Each line of the records below that holds "Image" should be copied out.

*** Opening of Data listing ***

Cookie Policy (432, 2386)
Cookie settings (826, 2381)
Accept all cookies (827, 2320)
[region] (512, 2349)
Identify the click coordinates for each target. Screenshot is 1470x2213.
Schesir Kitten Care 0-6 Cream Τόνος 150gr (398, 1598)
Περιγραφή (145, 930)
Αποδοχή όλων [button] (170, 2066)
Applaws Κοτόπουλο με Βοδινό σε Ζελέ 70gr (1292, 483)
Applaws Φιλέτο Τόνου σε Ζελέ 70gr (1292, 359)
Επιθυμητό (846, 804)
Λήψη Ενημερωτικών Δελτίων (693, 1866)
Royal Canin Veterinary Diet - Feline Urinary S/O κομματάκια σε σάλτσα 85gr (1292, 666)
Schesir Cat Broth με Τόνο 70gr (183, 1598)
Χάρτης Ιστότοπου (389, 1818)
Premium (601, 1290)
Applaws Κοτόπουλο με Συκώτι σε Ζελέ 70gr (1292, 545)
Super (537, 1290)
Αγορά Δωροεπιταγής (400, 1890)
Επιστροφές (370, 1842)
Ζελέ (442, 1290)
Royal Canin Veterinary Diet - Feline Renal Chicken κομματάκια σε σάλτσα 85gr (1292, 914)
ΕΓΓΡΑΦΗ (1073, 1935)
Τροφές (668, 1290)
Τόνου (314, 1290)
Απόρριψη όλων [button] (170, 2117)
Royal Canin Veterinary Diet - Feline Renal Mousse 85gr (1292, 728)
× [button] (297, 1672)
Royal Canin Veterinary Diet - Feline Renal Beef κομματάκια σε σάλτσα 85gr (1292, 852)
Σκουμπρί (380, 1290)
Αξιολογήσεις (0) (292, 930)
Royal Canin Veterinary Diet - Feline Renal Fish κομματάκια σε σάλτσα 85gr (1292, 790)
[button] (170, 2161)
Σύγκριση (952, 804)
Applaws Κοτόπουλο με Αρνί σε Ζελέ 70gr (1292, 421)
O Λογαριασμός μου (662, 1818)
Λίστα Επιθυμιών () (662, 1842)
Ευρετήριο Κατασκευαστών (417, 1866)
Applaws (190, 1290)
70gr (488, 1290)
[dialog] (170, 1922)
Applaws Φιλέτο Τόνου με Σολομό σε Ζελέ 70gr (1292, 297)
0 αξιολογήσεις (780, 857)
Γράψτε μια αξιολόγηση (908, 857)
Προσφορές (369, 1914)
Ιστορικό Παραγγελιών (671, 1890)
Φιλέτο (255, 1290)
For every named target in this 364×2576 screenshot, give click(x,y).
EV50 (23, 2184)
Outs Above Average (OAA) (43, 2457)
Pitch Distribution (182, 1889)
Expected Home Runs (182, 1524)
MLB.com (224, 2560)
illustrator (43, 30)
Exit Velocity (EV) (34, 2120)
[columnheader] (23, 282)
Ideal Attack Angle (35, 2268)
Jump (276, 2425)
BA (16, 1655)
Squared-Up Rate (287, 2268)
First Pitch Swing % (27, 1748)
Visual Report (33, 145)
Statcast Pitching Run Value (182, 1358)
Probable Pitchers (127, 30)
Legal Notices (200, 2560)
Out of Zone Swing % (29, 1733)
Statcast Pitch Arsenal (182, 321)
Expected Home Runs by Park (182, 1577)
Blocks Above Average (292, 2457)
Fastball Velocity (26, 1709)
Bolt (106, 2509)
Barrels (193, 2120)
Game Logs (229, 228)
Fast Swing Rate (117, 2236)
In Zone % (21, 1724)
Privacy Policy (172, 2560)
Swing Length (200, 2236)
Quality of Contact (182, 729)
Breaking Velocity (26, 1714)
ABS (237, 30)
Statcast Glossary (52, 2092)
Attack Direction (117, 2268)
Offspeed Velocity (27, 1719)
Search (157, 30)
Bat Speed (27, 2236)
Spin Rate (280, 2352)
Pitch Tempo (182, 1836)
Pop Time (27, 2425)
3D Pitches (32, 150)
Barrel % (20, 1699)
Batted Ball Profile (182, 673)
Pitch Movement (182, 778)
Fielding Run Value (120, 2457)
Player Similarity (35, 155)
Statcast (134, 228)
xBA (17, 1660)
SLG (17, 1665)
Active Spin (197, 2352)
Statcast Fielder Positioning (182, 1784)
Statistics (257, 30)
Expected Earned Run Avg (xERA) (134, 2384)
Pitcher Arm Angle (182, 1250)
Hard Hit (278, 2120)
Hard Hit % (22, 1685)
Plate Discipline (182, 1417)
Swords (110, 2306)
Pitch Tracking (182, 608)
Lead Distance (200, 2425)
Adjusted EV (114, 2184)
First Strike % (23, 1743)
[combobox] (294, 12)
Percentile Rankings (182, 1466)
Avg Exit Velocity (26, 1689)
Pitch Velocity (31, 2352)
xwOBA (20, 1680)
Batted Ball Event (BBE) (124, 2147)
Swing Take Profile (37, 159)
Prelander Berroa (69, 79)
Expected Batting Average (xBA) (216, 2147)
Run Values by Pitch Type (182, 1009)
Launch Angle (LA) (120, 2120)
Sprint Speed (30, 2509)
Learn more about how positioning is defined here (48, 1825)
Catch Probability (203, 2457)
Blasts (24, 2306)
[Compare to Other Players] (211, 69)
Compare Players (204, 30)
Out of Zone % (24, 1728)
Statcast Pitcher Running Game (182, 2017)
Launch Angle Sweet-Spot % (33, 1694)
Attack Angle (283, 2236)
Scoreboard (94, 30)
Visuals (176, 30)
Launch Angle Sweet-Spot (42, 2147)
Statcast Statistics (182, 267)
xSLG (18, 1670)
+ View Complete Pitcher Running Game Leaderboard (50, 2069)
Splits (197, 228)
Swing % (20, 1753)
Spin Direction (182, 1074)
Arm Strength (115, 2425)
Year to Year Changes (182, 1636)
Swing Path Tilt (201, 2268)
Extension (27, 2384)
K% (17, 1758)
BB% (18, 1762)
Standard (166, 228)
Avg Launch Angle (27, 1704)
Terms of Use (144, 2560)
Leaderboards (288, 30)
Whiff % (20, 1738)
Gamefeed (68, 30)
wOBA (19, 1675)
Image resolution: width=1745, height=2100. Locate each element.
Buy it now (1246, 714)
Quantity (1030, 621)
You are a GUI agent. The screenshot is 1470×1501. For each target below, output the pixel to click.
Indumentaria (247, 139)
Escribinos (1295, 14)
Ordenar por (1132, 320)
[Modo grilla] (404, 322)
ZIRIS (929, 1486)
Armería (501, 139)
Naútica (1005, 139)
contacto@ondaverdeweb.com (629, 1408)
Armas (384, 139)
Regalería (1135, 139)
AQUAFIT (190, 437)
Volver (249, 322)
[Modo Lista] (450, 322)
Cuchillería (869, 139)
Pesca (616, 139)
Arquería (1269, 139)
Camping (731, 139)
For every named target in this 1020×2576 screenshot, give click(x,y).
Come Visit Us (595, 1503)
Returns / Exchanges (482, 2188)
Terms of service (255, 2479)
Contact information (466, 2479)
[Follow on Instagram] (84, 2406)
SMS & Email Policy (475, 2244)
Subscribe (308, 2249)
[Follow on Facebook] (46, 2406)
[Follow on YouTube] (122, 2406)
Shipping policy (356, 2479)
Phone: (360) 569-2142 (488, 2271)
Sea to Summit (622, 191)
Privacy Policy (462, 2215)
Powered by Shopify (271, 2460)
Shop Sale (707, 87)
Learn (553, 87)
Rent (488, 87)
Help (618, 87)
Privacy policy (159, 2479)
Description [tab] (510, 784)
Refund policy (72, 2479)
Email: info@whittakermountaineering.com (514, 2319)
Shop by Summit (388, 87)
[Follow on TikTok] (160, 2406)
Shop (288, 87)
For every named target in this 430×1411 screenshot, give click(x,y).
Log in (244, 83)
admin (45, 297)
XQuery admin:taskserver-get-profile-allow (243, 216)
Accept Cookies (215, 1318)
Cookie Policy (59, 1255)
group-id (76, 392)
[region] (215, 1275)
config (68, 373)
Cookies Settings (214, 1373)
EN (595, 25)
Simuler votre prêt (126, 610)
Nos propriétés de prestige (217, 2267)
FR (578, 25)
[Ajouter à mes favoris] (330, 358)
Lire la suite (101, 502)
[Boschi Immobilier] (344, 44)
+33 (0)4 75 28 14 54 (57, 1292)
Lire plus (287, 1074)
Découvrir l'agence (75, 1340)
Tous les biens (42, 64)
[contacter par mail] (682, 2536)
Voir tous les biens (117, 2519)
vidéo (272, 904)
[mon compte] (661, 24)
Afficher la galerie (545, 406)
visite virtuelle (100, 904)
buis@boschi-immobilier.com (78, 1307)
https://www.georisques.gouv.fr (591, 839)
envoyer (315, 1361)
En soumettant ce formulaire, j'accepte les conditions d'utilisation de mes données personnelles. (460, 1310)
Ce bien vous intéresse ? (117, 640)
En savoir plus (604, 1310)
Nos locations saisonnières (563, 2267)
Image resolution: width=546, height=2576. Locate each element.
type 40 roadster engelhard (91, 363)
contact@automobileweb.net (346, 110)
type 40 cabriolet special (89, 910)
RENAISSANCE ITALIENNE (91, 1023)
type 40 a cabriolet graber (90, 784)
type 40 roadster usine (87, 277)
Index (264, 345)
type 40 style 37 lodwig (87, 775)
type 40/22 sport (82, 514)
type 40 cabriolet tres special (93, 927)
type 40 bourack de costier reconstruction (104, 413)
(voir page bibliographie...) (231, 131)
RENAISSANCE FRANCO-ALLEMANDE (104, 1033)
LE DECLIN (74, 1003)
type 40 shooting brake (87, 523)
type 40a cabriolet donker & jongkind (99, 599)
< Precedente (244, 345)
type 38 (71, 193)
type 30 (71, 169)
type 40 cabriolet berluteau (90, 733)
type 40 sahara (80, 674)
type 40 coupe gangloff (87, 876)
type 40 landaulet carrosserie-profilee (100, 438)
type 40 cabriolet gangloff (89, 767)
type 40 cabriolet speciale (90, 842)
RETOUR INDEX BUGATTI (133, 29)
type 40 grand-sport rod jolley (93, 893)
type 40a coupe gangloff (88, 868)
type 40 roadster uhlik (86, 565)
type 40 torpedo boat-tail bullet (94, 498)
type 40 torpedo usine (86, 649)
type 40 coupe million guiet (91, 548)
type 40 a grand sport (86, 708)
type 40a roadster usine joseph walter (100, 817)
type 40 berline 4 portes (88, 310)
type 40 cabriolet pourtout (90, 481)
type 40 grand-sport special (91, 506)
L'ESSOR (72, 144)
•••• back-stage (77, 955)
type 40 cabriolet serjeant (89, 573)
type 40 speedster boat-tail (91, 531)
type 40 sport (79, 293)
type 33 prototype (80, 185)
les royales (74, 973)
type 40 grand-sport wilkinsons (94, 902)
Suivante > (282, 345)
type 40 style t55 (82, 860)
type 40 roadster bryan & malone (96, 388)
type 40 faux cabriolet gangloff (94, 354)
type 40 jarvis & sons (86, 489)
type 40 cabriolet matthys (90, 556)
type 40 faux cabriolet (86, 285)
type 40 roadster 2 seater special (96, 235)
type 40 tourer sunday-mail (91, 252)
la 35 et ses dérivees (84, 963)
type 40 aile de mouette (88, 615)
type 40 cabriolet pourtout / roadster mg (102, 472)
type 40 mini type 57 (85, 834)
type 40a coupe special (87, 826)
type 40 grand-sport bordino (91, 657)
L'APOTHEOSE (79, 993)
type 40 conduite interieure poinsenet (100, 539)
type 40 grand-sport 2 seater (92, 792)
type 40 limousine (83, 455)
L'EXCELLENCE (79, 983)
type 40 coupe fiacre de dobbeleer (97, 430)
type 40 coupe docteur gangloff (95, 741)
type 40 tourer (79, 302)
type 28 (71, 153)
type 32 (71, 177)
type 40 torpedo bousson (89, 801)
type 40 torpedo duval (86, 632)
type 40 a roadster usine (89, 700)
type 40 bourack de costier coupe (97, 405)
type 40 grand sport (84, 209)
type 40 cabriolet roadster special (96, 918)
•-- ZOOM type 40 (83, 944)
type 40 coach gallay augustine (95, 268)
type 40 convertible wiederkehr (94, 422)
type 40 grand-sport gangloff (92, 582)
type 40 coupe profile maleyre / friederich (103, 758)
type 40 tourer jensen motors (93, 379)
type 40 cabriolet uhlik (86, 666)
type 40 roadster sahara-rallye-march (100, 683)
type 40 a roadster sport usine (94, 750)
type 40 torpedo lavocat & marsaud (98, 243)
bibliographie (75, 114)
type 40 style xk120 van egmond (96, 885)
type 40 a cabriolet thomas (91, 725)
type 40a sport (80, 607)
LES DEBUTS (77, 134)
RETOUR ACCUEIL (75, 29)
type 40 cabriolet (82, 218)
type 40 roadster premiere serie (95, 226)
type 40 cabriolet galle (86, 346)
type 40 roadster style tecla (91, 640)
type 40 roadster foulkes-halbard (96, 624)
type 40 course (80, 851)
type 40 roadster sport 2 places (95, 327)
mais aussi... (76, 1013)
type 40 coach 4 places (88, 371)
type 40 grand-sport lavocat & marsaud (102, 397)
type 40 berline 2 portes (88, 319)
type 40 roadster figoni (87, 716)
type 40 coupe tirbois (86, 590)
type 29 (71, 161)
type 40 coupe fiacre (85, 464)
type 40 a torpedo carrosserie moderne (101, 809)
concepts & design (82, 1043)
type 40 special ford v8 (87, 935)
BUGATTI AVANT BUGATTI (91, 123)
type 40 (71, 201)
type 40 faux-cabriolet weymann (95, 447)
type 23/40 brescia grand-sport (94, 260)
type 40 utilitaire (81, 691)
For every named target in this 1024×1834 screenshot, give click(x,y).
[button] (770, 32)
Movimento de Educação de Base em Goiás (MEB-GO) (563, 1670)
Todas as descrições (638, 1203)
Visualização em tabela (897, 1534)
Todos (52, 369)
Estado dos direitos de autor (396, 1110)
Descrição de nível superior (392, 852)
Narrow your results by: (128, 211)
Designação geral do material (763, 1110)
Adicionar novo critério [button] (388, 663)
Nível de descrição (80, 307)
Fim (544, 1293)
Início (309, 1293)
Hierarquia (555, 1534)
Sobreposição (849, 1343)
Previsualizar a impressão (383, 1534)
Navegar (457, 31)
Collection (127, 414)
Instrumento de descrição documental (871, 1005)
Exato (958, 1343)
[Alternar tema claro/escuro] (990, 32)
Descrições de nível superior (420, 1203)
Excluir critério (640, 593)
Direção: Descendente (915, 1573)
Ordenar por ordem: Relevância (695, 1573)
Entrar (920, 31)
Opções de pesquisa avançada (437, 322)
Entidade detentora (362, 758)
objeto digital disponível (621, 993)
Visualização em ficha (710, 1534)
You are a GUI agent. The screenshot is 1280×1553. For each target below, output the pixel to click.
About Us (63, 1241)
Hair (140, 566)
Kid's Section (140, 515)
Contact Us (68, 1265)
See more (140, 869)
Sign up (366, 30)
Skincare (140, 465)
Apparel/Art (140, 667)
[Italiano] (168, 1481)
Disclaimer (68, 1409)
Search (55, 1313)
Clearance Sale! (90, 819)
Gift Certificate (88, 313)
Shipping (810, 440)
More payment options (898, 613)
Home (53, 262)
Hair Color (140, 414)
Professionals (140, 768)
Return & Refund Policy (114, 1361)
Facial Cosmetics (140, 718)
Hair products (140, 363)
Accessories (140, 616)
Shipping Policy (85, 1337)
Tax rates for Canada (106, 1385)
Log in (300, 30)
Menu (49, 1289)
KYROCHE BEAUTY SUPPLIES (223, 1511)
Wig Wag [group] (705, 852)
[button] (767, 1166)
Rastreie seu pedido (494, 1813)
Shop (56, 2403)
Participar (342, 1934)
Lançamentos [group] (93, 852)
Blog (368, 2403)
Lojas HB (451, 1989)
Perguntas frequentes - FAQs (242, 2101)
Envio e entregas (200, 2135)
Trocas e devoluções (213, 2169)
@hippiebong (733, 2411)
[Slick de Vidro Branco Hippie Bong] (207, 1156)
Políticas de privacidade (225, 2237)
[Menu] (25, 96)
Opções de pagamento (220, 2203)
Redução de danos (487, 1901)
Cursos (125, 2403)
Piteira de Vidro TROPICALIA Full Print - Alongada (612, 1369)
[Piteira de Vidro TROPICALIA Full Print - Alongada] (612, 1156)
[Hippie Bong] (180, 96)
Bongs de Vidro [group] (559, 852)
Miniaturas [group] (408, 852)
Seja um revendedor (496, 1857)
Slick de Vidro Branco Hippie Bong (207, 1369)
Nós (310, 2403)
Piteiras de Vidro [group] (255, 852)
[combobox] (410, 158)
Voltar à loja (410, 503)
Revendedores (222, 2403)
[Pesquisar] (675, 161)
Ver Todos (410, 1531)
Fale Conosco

*** Close of Data listing ***

> [Task solution]:
Image resolution: width=1745, height=2100. Locate each element.
Image resolution: width=546, height=2576. Locate each element.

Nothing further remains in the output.